Key Features of Plotly Box Plots:

  • Interactivity: Users can hover over elements to see exact values, zoom in/out, and pan.
  • Customization: Extensive styling options for colors, lines, points, and more.
  • Export Options: Plots can be saved as PNG, SVG, or other formats directly from the interface.
  • Web Integration: Plotly plots can be easily embedded in web applications or dashboards.

Customizing Box Plots

Matplotlib’s box plots are highly customizable. You can adjust parameters like whisker length, box colors, and outlier markers.

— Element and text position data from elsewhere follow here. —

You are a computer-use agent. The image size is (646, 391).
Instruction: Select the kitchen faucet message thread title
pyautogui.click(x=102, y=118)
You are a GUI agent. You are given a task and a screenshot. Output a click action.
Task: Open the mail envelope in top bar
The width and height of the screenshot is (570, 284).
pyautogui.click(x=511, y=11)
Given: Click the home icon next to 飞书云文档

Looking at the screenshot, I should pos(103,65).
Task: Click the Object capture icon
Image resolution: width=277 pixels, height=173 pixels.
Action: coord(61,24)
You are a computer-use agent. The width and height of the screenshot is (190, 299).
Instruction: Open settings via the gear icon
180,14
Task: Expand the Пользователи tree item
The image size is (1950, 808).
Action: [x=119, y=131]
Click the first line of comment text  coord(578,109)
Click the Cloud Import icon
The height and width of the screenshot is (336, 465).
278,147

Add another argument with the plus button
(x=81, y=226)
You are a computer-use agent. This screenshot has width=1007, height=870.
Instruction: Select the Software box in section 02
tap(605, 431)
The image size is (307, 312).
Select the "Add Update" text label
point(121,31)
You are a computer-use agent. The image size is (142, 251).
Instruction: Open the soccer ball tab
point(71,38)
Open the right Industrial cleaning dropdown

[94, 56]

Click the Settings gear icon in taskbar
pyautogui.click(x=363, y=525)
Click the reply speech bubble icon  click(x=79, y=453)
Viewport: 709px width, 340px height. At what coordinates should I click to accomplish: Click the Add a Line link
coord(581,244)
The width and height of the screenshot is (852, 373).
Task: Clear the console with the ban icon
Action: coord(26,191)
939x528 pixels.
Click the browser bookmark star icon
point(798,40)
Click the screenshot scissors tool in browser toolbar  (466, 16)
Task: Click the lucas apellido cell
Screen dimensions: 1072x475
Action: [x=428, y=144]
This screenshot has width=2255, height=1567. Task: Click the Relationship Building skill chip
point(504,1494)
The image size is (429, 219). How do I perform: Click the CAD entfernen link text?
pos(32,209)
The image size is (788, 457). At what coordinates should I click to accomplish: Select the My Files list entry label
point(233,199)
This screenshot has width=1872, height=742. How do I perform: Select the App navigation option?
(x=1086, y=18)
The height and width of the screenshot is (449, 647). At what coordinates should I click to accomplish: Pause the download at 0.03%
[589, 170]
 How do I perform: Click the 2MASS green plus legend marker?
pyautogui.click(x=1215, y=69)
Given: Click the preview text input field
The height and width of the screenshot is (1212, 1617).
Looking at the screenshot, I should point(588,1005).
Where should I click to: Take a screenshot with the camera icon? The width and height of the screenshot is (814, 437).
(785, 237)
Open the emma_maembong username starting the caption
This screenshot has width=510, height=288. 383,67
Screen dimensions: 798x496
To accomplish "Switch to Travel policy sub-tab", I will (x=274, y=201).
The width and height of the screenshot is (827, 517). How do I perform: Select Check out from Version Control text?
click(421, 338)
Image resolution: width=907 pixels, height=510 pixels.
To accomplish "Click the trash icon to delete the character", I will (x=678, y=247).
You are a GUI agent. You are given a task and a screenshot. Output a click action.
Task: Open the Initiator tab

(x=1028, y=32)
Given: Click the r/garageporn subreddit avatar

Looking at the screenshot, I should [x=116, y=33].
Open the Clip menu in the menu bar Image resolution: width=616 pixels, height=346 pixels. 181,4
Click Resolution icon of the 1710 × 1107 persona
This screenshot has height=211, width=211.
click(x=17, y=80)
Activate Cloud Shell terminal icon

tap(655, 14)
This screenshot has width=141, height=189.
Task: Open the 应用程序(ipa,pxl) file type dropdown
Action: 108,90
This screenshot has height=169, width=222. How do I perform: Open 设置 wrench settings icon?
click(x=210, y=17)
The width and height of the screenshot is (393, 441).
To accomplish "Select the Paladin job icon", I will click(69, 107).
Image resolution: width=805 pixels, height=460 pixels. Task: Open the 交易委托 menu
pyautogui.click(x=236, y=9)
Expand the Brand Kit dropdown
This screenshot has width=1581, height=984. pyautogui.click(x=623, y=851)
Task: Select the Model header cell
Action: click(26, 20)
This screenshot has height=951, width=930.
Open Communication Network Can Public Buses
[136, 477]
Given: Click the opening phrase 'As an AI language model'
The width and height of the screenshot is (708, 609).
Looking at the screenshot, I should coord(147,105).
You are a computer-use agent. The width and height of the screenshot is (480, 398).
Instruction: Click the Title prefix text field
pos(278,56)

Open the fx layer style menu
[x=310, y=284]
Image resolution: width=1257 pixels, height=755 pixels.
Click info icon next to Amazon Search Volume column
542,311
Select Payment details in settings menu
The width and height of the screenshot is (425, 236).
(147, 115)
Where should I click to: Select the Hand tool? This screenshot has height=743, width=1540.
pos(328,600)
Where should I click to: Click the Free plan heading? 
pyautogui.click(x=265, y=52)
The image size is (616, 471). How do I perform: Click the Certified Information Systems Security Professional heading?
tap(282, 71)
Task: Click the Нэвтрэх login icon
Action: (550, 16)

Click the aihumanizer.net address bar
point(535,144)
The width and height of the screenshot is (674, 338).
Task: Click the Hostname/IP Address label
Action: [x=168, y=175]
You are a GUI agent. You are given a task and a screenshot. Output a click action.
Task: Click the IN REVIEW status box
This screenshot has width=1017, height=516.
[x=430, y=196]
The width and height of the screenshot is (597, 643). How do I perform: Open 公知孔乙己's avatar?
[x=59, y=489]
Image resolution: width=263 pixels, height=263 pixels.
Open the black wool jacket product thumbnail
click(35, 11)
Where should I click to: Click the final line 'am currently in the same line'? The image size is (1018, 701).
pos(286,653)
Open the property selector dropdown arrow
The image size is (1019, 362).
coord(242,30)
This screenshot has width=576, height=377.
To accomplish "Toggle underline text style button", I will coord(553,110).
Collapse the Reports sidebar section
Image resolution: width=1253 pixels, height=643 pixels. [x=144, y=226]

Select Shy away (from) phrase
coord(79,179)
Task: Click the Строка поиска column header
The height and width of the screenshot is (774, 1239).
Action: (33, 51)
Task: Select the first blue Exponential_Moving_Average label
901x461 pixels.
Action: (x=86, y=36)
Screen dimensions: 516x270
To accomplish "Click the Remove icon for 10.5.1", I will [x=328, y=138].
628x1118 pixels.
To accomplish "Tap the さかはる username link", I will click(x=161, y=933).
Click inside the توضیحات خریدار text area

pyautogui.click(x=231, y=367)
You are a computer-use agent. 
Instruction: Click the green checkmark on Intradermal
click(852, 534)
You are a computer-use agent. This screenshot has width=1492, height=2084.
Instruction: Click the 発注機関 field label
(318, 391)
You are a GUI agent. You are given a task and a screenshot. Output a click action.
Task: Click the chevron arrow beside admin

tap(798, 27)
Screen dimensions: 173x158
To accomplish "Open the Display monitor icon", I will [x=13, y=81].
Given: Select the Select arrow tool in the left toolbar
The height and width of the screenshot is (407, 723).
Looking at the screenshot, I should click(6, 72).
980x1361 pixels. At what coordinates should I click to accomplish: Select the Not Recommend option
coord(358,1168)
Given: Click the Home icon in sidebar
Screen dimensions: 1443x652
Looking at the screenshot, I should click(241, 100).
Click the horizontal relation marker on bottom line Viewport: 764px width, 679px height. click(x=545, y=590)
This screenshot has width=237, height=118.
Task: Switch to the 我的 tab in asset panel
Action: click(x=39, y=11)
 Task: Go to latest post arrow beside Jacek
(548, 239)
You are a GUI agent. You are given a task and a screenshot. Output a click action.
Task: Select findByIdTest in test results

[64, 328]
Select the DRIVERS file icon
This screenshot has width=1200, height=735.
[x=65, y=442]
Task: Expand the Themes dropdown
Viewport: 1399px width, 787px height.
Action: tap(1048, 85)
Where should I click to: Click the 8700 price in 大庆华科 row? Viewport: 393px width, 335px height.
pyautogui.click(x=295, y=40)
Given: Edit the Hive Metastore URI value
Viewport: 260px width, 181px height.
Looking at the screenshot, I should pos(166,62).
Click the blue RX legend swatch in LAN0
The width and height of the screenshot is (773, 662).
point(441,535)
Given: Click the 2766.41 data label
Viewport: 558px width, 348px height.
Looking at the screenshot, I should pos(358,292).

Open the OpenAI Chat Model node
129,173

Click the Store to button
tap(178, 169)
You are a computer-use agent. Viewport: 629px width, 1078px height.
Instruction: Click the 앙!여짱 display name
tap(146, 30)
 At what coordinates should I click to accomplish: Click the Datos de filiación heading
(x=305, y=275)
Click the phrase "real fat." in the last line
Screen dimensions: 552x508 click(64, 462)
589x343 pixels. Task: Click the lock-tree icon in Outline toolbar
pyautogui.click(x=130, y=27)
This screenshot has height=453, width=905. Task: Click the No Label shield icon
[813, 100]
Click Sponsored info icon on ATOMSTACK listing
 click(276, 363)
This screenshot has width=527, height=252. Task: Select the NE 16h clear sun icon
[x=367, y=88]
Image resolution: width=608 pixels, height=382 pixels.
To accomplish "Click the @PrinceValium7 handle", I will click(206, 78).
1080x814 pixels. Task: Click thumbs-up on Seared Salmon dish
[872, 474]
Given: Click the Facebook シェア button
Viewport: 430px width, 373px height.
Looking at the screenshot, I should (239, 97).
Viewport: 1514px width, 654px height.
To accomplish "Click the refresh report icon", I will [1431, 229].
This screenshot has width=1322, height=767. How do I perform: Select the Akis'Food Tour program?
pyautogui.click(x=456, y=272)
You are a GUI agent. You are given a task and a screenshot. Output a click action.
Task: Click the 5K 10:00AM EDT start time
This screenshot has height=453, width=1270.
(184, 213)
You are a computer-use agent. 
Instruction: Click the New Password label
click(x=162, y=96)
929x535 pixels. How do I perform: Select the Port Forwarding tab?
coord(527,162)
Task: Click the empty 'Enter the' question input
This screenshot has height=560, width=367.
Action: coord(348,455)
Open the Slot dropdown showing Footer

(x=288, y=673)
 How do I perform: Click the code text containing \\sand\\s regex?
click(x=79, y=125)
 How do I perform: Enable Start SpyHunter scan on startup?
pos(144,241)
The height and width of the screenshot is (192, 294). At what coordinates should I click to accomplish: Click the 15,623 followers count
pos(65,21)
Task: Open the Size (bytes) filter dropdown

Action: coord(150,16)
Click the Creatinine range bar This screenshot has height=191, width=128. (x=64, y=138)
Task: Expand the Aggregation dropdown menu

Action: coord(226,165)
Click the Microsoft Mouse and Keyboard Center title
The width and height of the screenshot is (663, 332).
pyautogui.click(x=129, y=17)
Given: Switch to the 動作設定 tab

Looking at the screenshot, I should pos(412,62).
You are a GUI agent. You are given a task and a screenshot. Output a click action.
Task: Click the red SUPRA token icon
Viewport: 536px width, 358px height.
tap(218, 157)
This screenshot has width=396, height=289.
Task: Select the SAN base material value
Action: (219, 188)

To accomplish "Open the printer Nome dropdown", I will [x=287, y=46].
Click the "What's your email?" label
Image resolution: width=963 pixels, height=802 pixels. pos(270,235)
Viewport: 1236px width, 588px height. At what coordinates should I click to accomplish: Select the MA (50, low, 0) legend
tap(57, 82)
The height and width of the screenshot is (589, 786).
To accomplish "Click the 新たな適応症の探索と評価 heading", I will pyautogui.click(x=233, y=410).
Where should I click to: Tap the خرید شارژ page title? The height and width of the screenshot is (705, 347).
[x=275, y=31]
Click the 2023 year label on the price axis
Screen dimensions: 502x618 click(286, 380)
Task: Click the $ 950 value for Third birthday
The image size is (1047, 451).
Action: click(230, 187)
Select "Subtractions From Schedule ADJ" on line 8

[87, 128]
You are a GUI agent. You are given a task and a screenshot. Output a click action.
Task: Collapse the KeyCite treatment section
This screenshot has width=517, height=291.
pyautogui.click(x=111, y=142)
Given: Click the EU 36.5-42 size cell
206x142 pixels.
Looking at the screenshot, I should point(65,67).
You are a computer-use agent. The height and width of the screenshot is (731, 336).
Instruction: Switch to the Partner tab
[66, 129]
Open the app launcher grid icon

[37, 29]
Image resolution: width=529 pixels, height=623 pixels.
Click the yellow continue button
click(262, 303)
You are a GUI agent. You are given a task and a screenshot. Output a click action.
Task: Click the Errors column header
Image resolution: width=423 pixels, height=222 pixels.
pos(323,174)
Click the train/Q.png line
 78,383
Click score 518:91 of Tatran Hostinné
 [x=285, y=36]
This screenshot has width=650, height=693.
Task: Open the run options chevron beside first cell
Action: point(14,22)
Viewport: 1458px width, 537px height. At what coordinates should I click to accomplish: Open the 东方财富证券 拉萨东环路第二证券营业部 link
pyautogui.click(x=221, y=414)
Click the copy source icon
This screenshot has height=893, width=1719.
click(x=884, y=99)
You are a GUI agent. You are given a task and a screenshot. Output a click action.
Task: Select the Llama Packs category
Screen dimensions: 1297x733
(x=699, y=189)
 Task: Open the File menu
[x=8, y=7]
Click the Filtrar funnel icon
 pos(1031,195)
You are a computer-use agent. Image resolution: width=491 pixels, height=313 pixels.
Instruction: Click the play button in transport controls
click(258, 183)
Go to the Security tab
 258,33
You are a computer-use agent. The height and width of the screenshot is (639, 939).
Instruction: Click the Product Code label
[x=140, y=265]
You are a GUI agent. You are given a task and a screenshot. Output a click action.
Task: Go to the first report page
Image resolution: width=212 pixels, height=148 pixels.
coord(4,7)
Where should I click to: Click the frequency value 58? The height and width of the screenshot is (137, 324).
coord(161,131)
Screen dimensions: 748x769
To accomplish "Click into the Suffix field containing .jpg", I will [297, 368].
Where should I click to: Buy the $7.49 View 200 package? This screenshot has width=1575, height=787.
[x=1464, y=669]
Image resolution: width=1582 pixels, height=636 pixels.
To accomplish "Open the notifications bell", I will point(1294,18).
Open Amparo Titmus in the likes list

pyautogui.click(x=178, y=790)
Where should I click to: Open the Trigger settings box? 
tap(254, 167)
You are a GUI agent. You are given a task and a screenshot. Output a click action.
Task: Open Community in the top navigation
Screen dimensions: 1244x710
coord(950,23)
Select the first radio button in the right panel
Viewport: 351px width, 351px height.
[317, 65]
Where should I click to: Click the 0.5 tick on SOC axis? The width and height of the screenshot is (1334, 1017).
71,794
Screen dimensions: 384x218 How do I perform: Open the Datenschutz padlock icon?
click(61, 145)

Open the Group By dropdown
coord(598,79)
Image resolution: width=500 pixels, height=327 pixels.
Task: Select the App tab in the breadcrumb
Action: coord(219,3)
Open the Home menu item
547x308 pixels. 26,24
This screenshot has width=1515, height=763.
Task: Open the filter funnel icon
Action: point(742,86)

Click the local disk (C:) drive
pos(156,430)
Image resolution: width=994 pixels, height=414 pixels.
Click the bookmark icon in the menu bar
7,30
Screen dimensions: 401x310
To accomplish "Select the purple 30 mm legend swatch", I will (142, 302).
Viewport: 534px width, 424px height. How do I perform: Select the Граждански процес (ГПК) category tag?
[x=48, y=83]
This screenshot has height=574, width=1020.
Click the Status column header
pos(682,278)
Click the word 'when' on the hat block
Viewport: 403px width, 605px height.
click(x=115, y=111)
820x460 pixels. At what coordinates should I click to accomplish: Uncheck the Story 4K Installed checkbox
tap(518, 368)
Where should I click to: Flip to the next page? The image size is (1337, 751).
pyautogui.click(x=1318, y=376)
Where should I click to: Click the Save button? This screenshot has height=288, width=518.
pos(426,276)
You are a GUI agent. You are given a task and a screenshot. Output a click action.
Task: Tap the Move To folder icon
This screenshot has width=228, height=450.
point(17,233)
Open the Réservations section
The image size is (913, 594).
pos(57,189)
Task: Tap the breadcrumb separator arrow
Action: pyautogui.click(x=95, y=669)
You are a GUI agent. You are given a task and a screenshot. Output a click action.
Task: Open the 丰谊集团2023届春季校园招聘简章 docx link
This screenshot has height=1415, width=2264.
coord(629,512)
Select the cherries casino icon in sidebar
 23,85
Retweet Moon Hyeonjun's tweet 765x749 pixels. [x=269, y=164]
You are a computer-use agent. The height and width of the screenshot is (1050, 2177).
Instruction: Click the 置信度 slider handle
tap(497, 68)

Here’s an example showing a few customization options:

import matplotlib.pyplot as plt
import numpy as np

# Generate sample data
data = np.random.normal(100, 20, 200)

# Customize the box plot with additional parameters
plt.boxplot(data, 
            notch=True,              # Creates a notched box plot
            vert=True,               # Vertical box plot (set to False for horizontal)
            patch_artist=True,       # Fill the box with color
            showfliers=True,         # Show outliers
            whiskerprops=dict(linewidth=2),
            boxprops=dict(facecolor='lightblue', color='blue'),
            medianprops=dict(color='red', linewidth=2))

# Add title and labels
plt.title('Customized Box Plot')
plt.ylabel('Values')

# Display the plot
plt.show()

Key Customizations:

  • Notches: The notch=True option adds a notch to the box, which can give a rough idea of the confidence interval around the median.
  • Patch Artist: Setting patch_artist=True allows you to fill the box with a specified color.
  • Custom Properties: The dictionaries passed to whiskerprops, boxprops, and medianprops enable detailed customization of the plot’s appearance.


Conclusion

Box plots are an essential tool for statistical visualization, offering a concise summary of the distribution, spread, and outliers within a dataset. Whether you’re using Matplotlib, Seaborn or leveraging Pandas for convenience, Python makes it straightforward to generate and customize box plots. By following the examples in this article, you should be able to create box plots tailored to your specific needs and effectively communicate the insights hidden within your data.